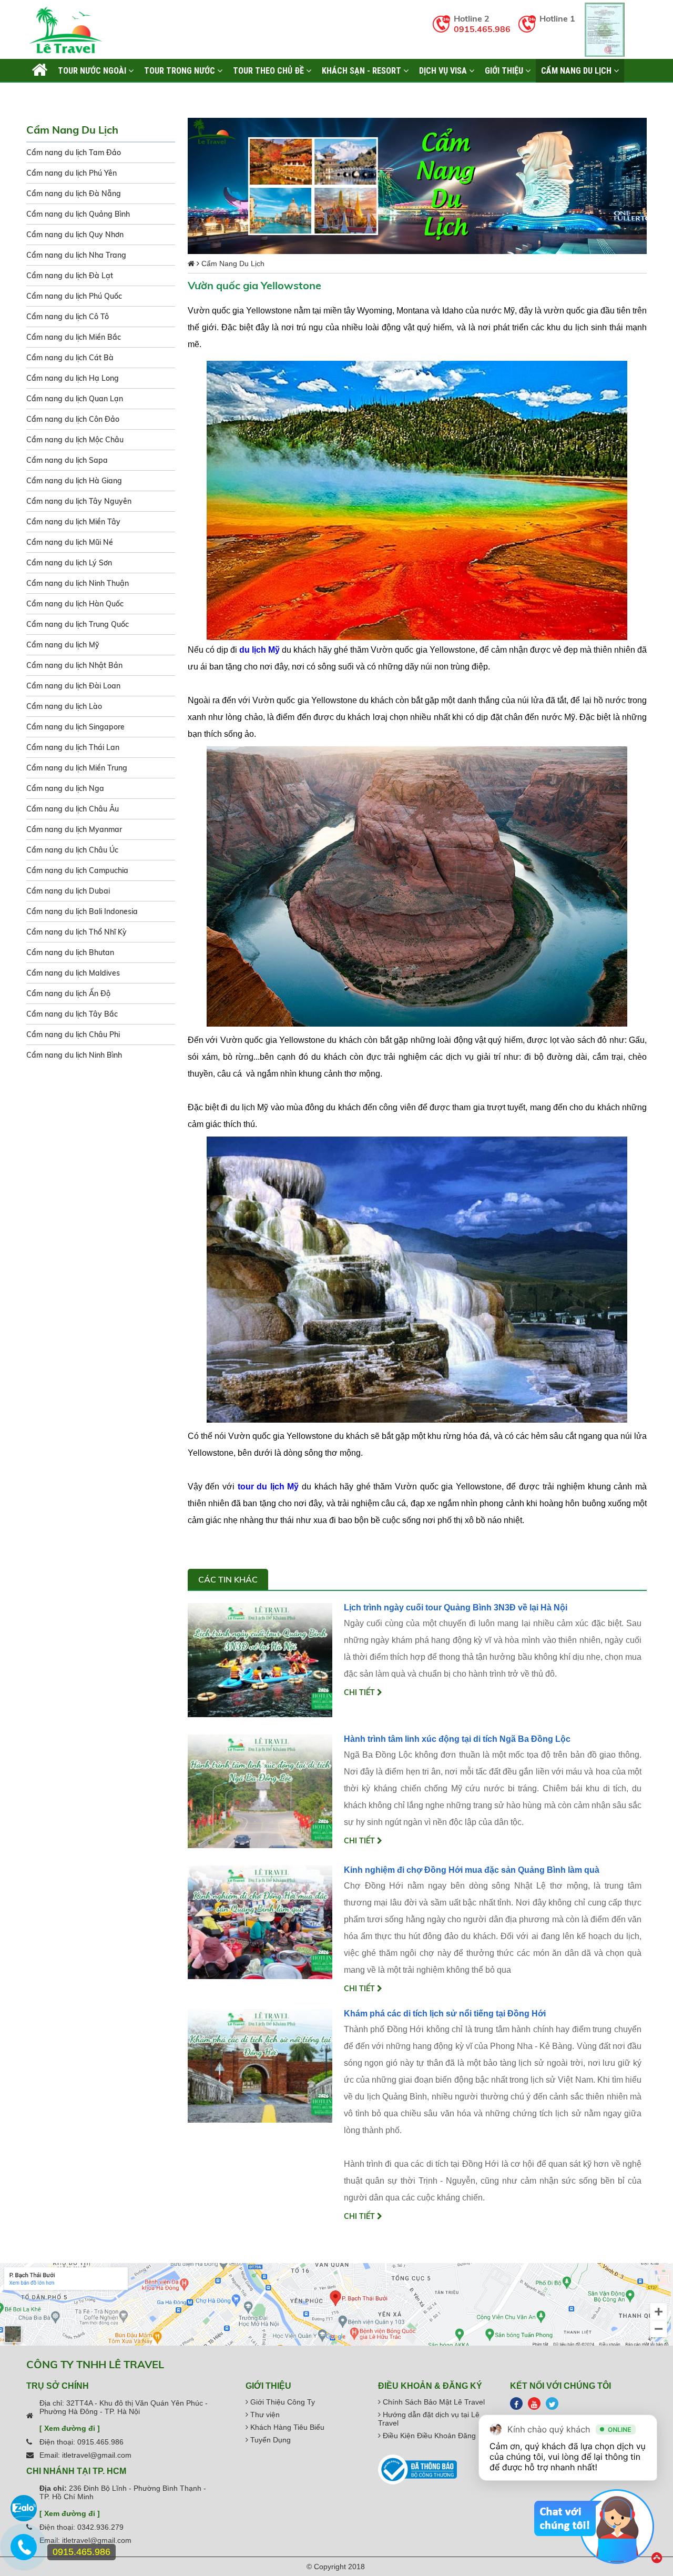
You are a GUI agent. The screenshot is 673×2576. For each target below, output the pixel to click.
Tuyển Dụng (269, 2440)
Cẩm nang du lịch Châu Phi (73, 1034)
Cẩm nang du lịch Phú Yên (71, 173)
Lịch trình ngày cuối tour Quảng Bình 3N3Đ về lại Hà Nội (455, 1607)
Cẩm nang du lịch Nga (65, 788)
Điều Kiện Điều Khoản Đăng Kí (433, 2435)
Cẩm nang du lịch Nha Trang (76, 255)
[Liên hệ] (24, 2552)
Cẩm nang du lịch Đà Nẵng (73, 193)
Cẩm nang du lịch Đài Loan (73, 686)
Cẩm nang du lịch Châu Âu (72, 809)
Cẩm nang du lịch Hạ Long (72, 378)
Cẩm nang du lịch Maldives (73, 973)
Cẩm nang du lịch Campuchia (77, 870)
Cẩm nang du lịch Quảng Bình (78, 214)
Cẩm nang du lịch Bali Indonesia (82, 911)
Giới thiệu (505, 70)
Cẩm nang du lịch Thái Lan (72, 747)
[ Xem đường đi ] (69, 2428)
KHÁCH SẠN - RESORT (362, 70)
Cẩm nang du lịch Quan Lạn (74, 398)
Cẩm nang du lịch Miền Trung (76, 768)
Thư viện (264, 2414)
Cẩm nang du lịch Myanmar (74, 829)
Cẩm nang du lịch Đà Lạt (69, 275)
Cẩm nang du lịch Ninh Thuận (77, 583)
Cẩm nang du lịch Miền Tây (73, 521)
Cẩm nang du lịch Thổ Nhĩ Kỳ (76, 932)
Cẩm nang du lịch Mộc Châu (75, 439)
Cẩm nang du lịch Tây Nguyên (78, 501)
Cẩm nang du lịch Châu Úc (72, 850)
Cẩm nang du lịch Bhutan (70, 952)
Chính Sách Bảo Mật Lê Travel (433, 2402)
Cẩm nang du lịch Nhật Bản (74, 665)
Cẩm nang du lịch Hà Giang (74, 480)
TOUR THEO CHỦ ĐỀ (269, 70)
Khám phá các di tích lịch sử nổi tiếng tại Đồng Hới (445, 2013)
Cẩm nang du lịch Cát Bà (70, 357)
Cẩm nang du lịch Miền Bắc (73, 337)
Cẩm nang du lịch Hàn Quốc (75, 603)
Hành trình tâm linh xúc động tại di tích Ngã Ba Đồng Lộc (457, 1739)
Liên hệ (45, 94)
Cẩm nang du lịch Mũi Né (69, 542)
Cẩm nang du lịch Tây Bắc (72, 1014)
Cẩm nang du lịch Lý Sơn (69, 562)
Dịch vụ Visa (444, 70)
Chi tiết (360, 1692)
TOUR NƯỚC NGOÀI (93, 70)
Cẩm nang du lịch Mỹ (62, 645)
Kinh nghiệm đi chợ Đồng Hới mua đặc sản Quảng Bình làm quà (471, 1869)
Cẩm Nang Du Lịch (577, 70)
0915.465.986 (482, 29)
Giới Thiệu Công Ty (281, 2402)
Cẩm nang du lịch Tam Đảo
****
■ Exercise details ■
Reproduce all of the records above exactly, but exclude the pictures.

■ Solution for this problem ■
You are a GUI agent. The screenshot is 673×2576. For each target below, output the pixel to click.
Tuyển Dụng (269, 2440)
Cẩm nang du lịch Châu Phi (73, 1034)
Cẩm nang du lịch Phú Yên (71, 173)
Lịch trình ngày cuối tour Quảng Bình 3N3Đ về lại Hà Nội (455, 1607)
Cẩm nang du lịch Nga (65, 788)
Điều Kiện Điều Khoản Đăng Kí (433, 2435)
Cẩm nang du lịch Nha Trang (76, 255)
[Liên hệ] (24, 2552)
Cẩm nang du lịch Đà Nẵng (73, 193)
Cẩm nang du lịch Đài Loan (73, 686)
Cẩm nang du lịch Châu Âu (72, 809)
Cẩm nang du lịch Hạ Long (72, 378)
Cẩm nang du lịch Maldives (73, 973)
Cẩm nang du lịch Campuchia (77, 870)
Cẩm nang du lịch Quảng Bình (78, 214)
Cẩm nang du lịch Bali Indonesia (82, 911)
Giới thiệu (505, 70)
Cẩm nang du lịch Thái Lan (72, 747)
[ Xem đường đi ] (69, 2428)
KHÁCH SẠN - RESORT (362, 70)
Cẩm nang du lịch Quan Lạn (74, 398)
Cẩm nang du lịch Miền Trung (76, 768)
Thư viện (264, 2414)
Cẩm nang du lịch Myanmar (74, 829)
Cẩm nang du lịch Đà Lạt (69, 275)
Cẩm nang du lịch Ninh Thuận (77, 583)
Cẩm nang du lịch Miền Tây (73, 521)
Cẩm nang du lịch Thổ Nhĩ Kỳ (76, 932)
Cẩm nang du lịch Mộc Châu (75, 439)
Cẩm nang du lịch Tây Nguyên (78, 501)
Cẩm nang du lịch Châu Úc (72, 850)
Cẩm nang du lịch Bhutan (70, 952)
Chính Sách Bảo Mật Lê Travel (433, 2402)
Cẩm nang du lịch Nhật Bản (74, 665)
Cẩm nang du lịch Hà Giang (74, 480)
TOUR THEO CHỦ ĐỀ (269, 70)
Khám phá các di tích lịch sử nổi tiếng tại Đồng Hới (445, 2013)
Cẩm nang du lịch Cát Bà (70, 357)
Cẩm nang du lịch Miền Bắc (73, 337)
Cẩm nang du lịch Hàn Quốc (75, 603)
Hành trình tâm linh xúc động tại di tích Ngã Ba Đồng Lộc (457, 1739)
Liên hệ (45, 94)
Cẩm nang du lịch Mũi Né (69, 542)
Cẩm nang du lịch Tây Bắc (72, 1014)
Cẩm nang du lịch Lý Sơn (69, 562)
Dịch vụ Visa (444, 70)
Chi tiết (360, 1692)
TOUR NƯỚC NGOÀI (93, 70)
Cẩm nang du lịch Mỹ (62, 645)
Kinh nghiệm đi chợ Đồng Hới mua đặc sản Quảng Bình làm quà (471, 1869)
Cẩm Nang Du Lịch (577, 70)
0915.465.986 (482, 29)
Giới Thiệu Công Ty (281, 2402)
Cẩm nang du lịch Tam Đảo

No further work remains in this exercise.